Cheguei mais cedo dessa vez, às quatro horas. A fila era menor. Umas oitenta pessoas. Adormeci em pé (o que não foi difícil, pois minhas pernas estavam endurecidas pelo frio), para ver novamente a mesma plaquetinha do dia anterior. Tomei uma decisão que mudaria aquela história. Na hora do almoço, comprei um sobretudo de R$ 300. E botas forradas com pele de carneiro, um gorro que cobria as orelhas e luvas de couro, o que custou R$ 420. Aquele frio ia ver só. Ah se ia!

Oitava tentativa - quarta-feira, 27 de junho.

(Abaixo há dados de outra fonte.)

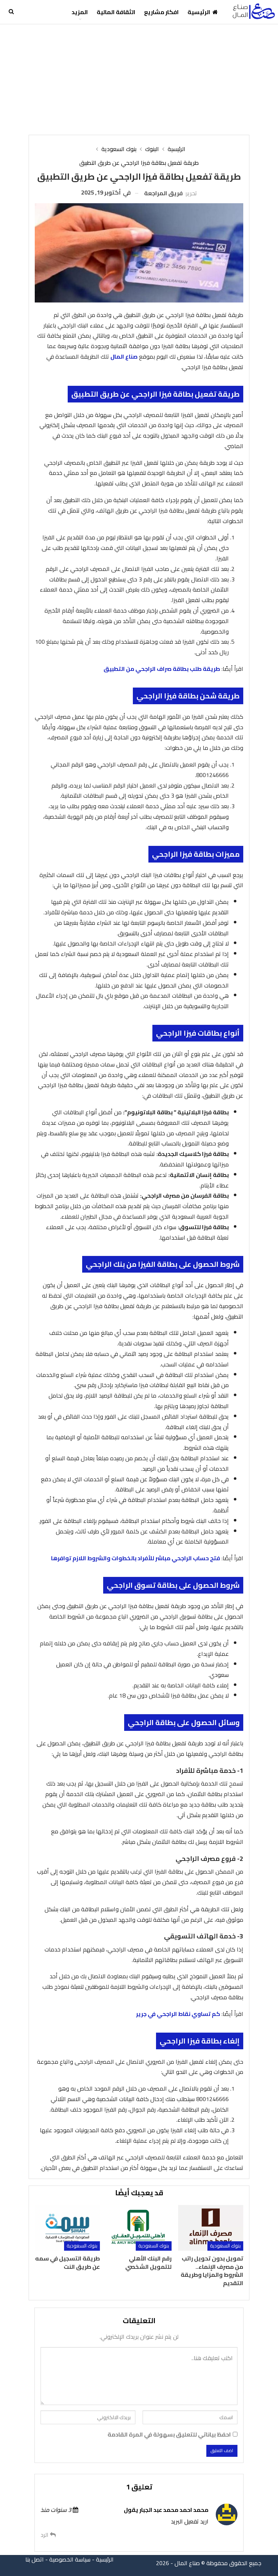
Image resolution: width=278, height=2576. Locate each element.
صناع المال (124, 356)
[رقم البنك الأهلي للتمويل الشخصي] (139, 2228)
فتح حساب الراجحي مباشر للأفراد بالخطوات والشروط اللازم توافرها (135, 1558)
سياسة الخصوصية (69, 2559)
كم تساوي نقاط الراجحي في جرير (178, 2013)
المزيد (80, 12)
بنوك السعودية (225, 2245)
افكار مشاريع (161, 12)
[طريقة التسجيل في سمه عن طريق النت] (67, 2228)
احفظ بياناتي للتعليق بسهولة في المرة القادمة (169, 2434)
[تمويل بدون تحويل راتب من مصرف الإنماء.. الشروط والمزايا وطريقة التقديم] (210, 2228)
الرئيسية (199, 12)
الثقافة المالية (116, 12)
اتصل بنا (34, 2559)
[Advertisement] (139, 78)
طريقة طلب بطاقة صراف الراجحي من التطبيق (162, 668)
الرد (45, 2535)
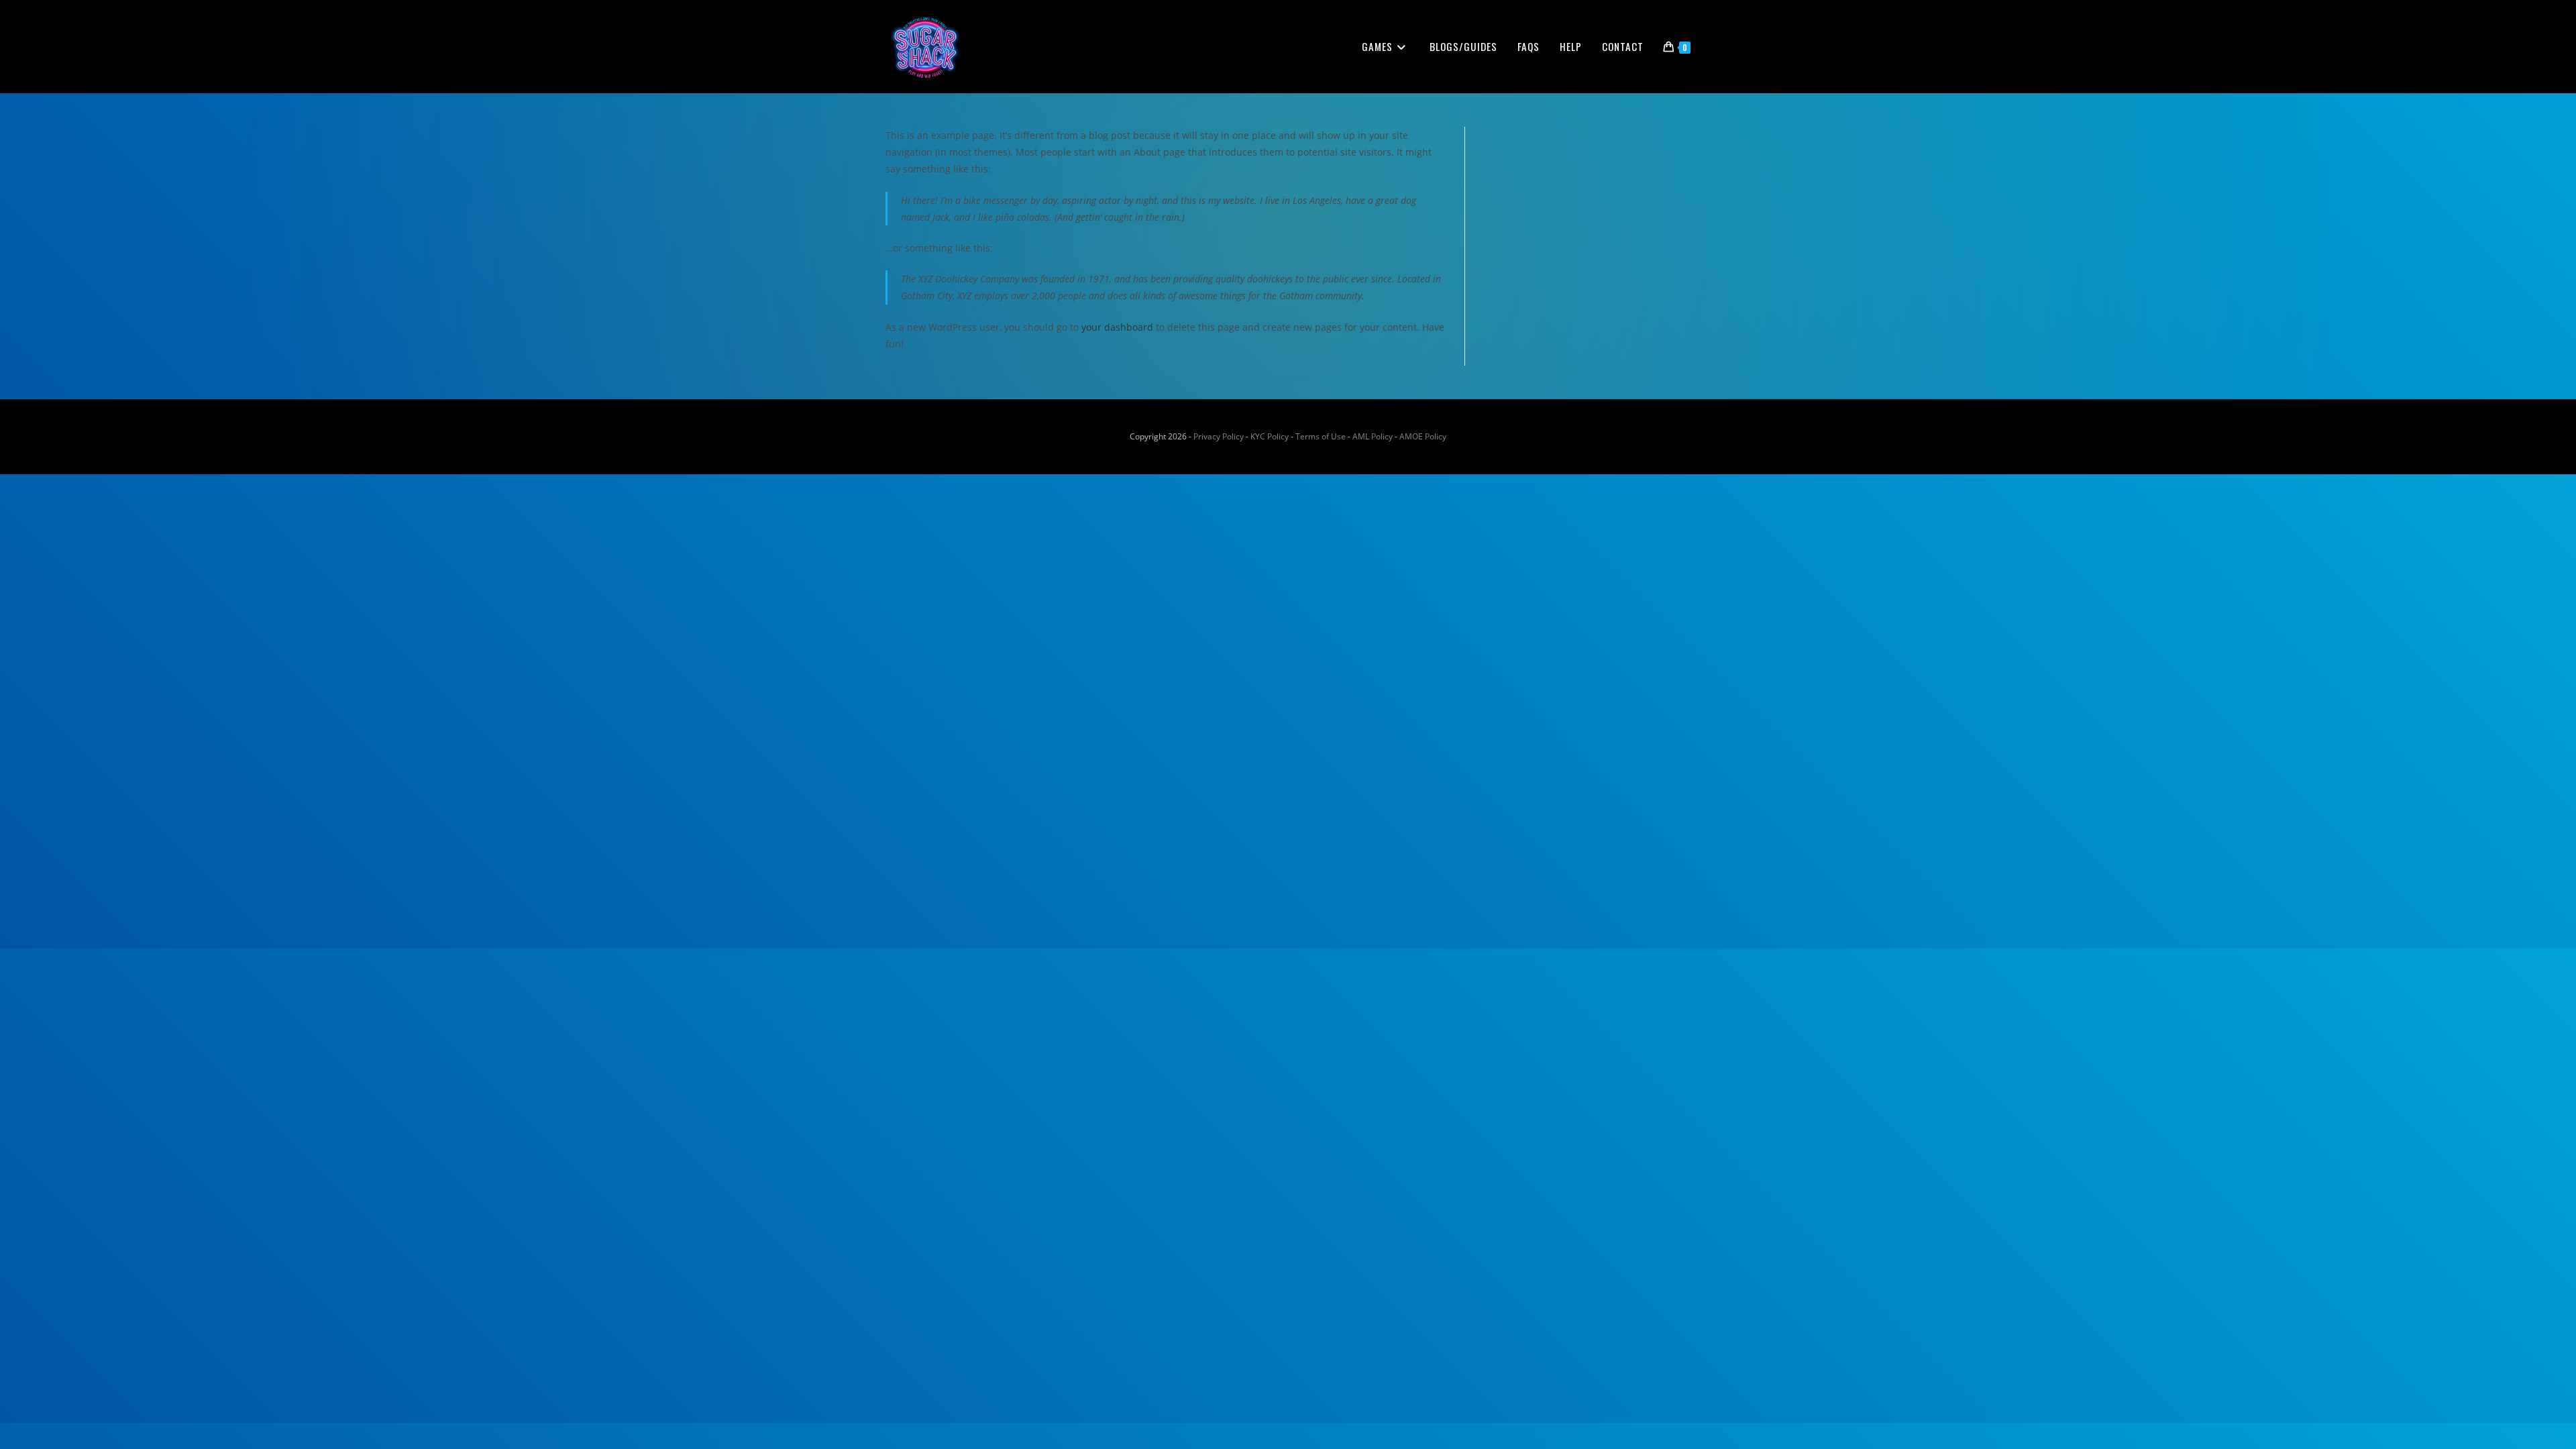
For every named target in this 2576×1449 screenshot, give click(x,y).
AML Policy (1372, 436)
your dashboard (1117, 327)
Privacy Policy (1218, 436)
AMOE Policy (1422, 436)
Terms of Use (1320, 436)
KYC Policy (1269, 436)
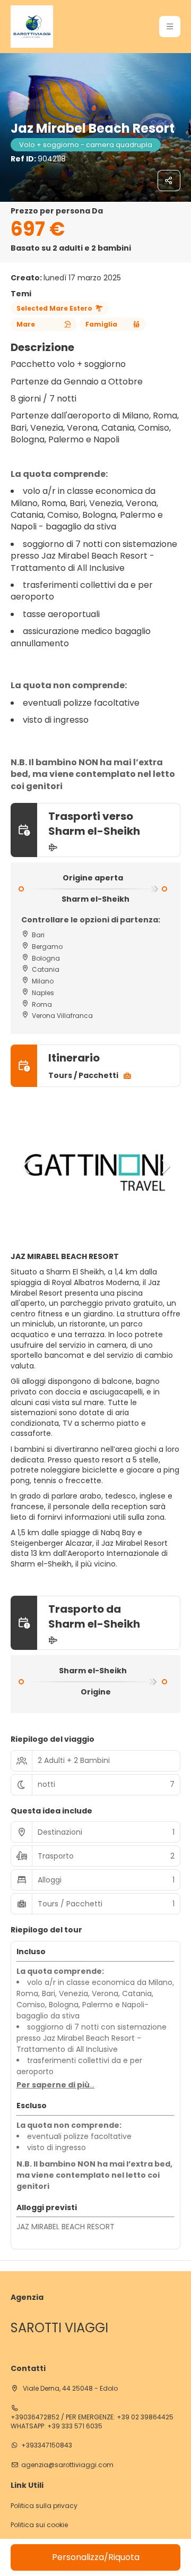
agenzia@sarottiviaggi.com (67, 2465)
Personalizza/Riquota (96, 2557)
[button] (169, 26)
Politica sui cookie (39, 2525)
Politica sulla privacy (44, 2506)
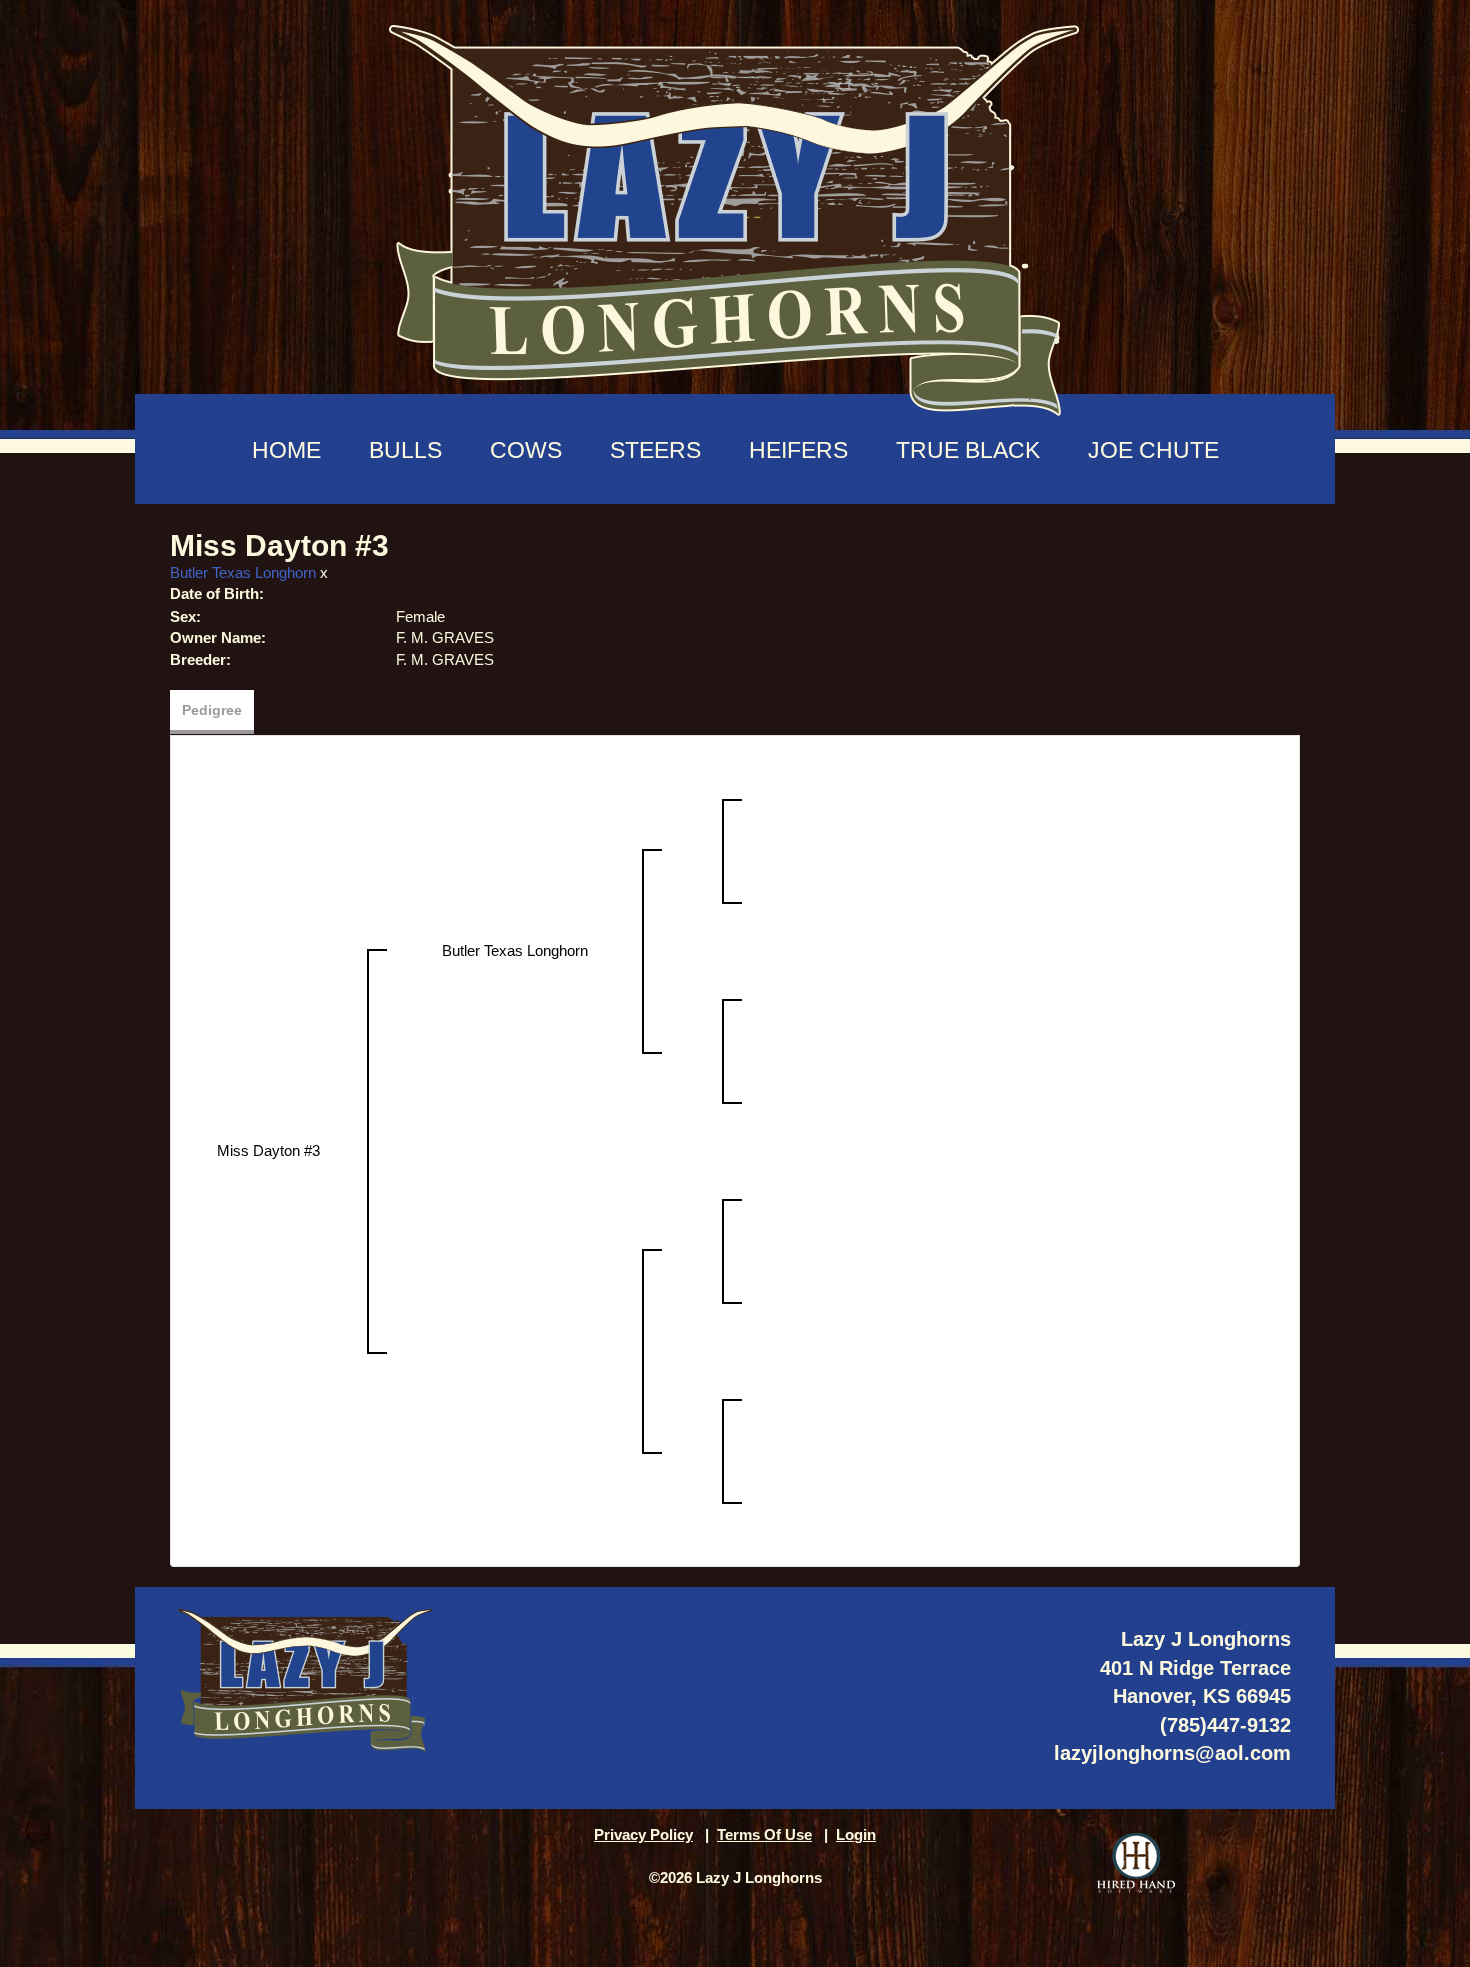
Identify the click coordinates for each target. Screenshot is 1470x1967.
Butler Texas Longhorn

Sorri com superioridade quando cheguei, às três da manhã, e não vi mais ninguém. Sim, eu era o primeiro da fila hoje! E devidamente agasalhado. Dormi com o nariz colado no vidro e acordei com a chegada da bilheteira. Que sorriu para mostrar o aviso de ingressos não disponíveis.

- Karmem...

- Já sei. Você vai dizer que ainda não conseguiu. Tudo bem, porque o seu Abelardo, da contabilidade, também quer três ingressos.

Nona tentativa - quinta-feira, 28 de junho.

Meu raciocínio já não funcionava direito. Talvez por isso resolvi ligar para o serviço de informações da Opera House antes de sair de casa. Totalmente descrente de que iria haver alguma nova informação. Mas eis que ouço a gravação dizer: “Os ingressos para a terceira semana do xou I Love Meu Amor, de Marília Bonde, já estão disponíveis para venda nas bilheterias da Opera House of Concert”. Liguei mais uma vez para ter certeza e disparei até o local. Mal pude acreditar!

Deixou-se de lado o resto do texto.